━━ SUPPLIED MATERIAL ━━
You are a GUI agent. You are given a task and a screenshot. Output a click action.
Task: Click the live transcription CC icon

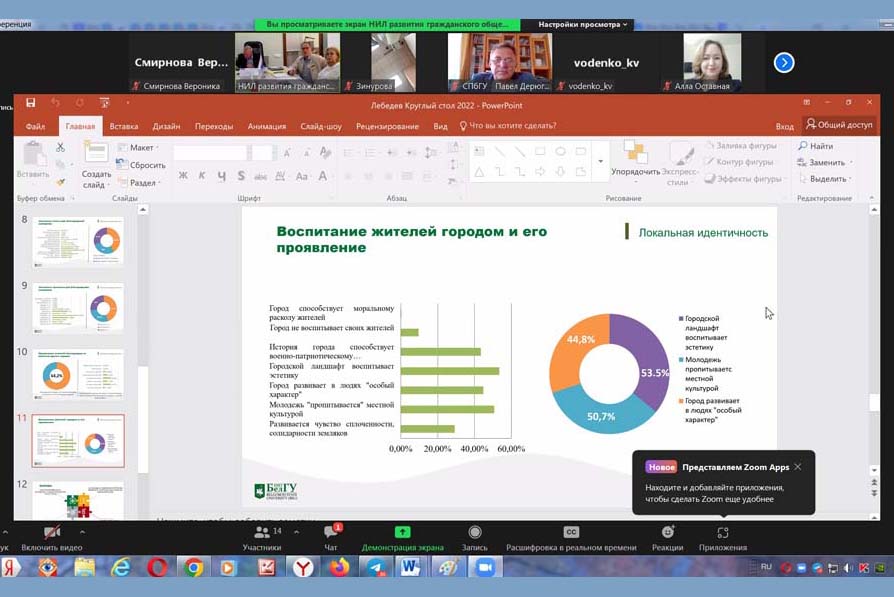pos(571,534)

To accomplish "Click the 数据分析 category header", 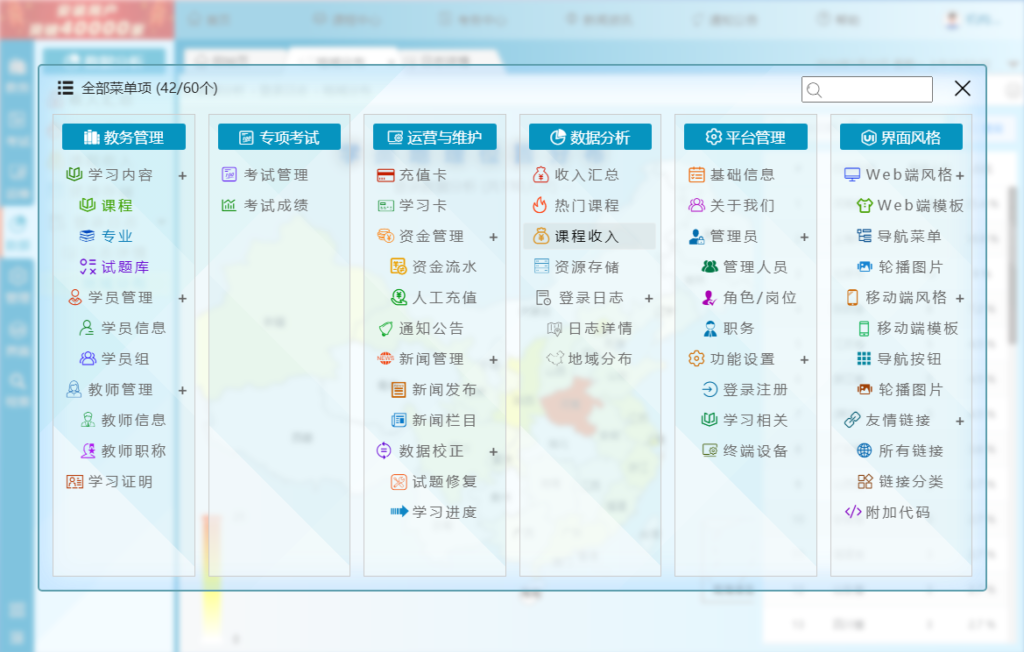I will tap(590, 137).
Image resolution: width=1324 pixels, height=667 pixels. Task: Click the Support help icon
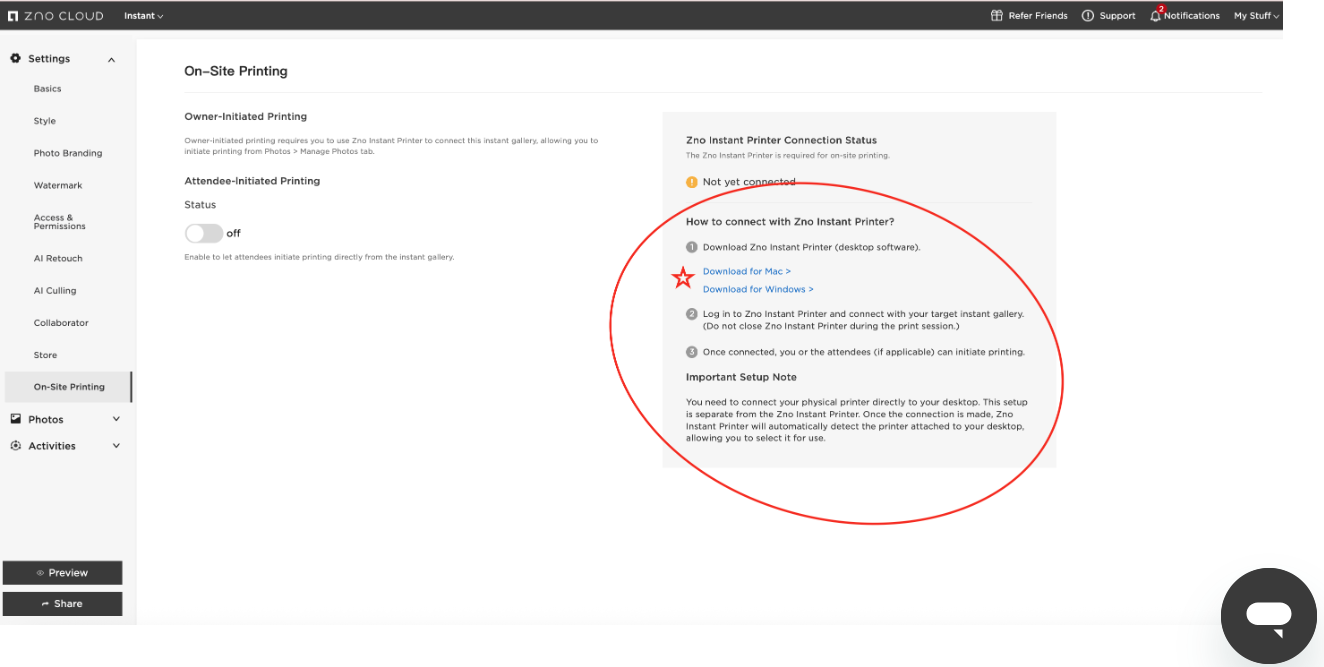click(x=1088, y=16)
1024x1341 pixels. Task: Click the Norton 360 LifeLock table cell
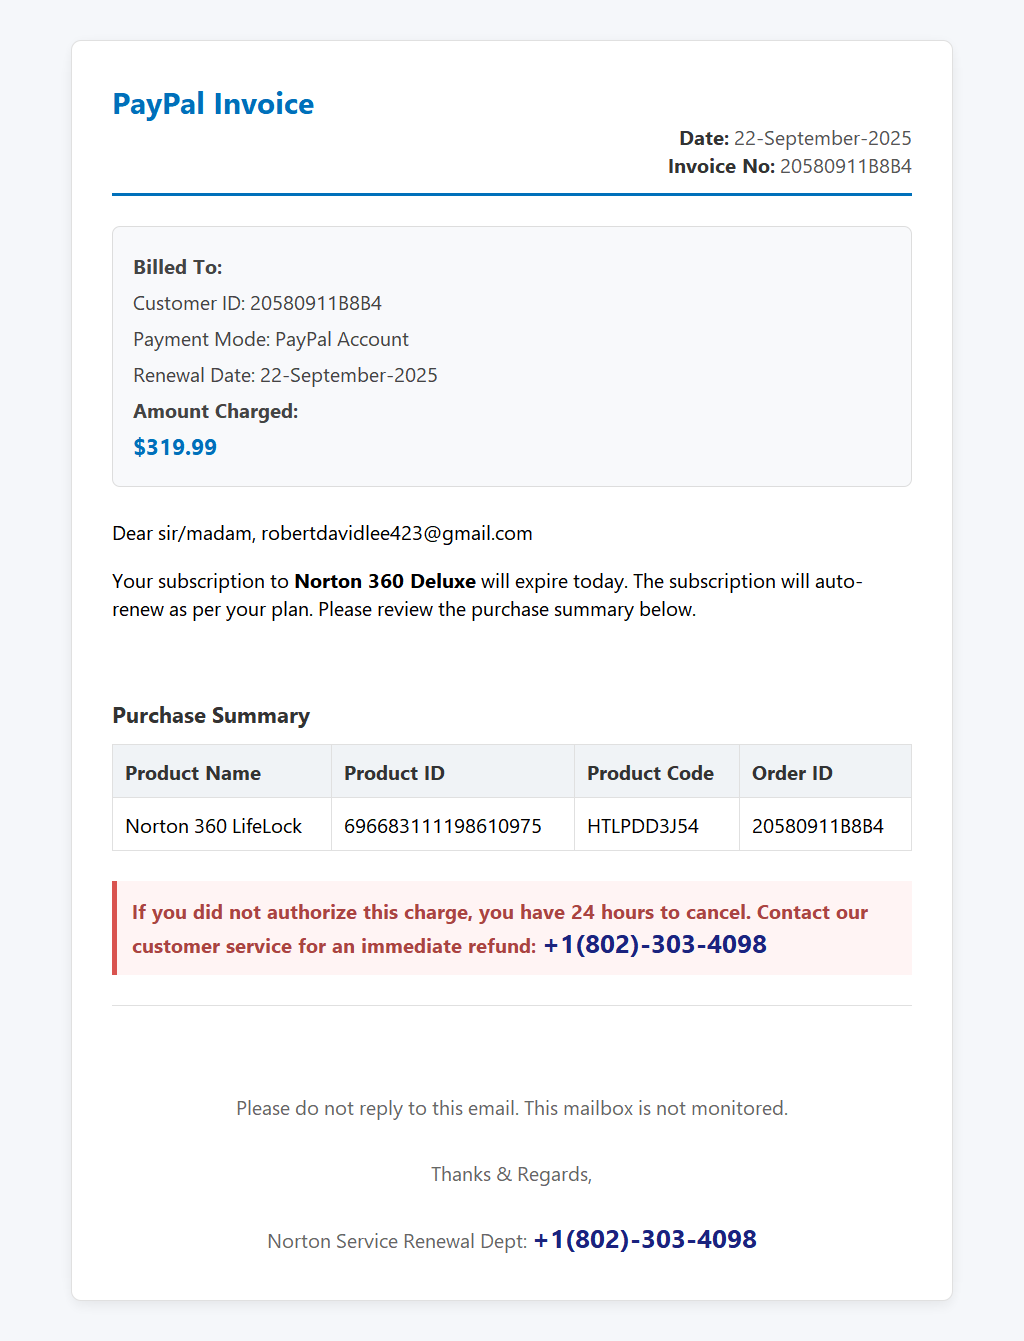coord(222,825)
━━━
━━ SUPPLIED MATERIAL ━━
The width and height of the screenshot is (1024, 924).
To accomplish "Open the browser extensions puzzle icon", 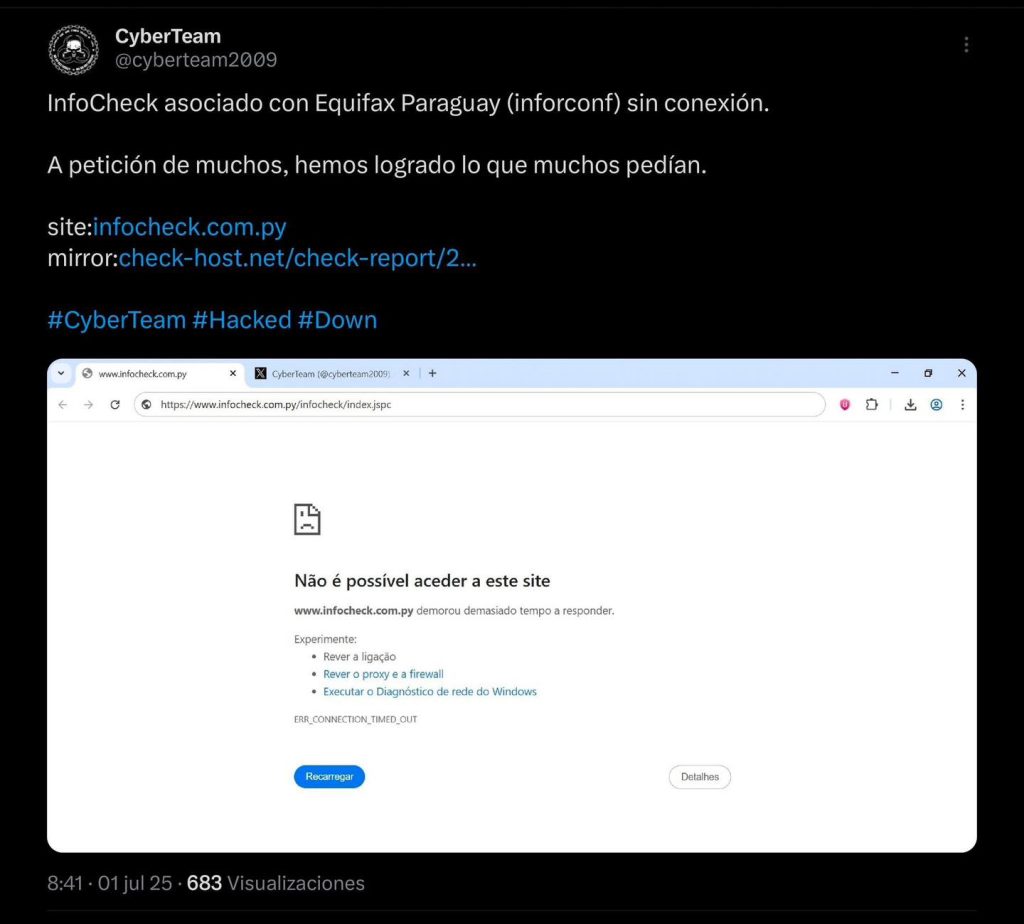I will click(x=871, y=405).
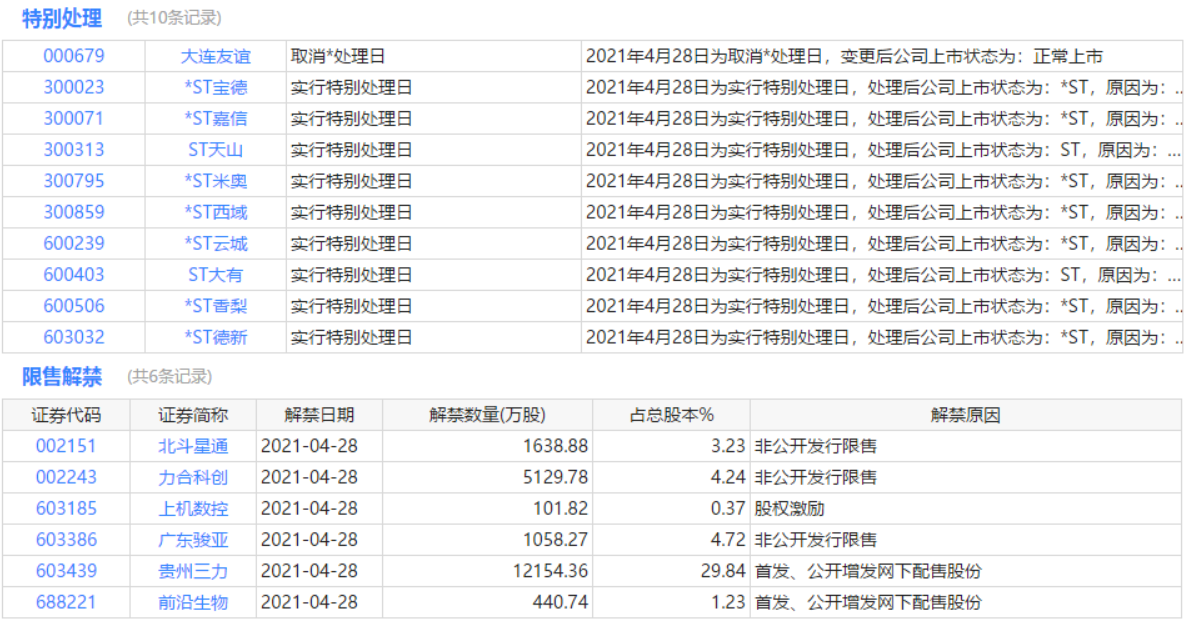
━━━
Tally up the lines holding the string "screenshot" in the data above, and respond with nothing but the number.

• [TASK ANSWER] 2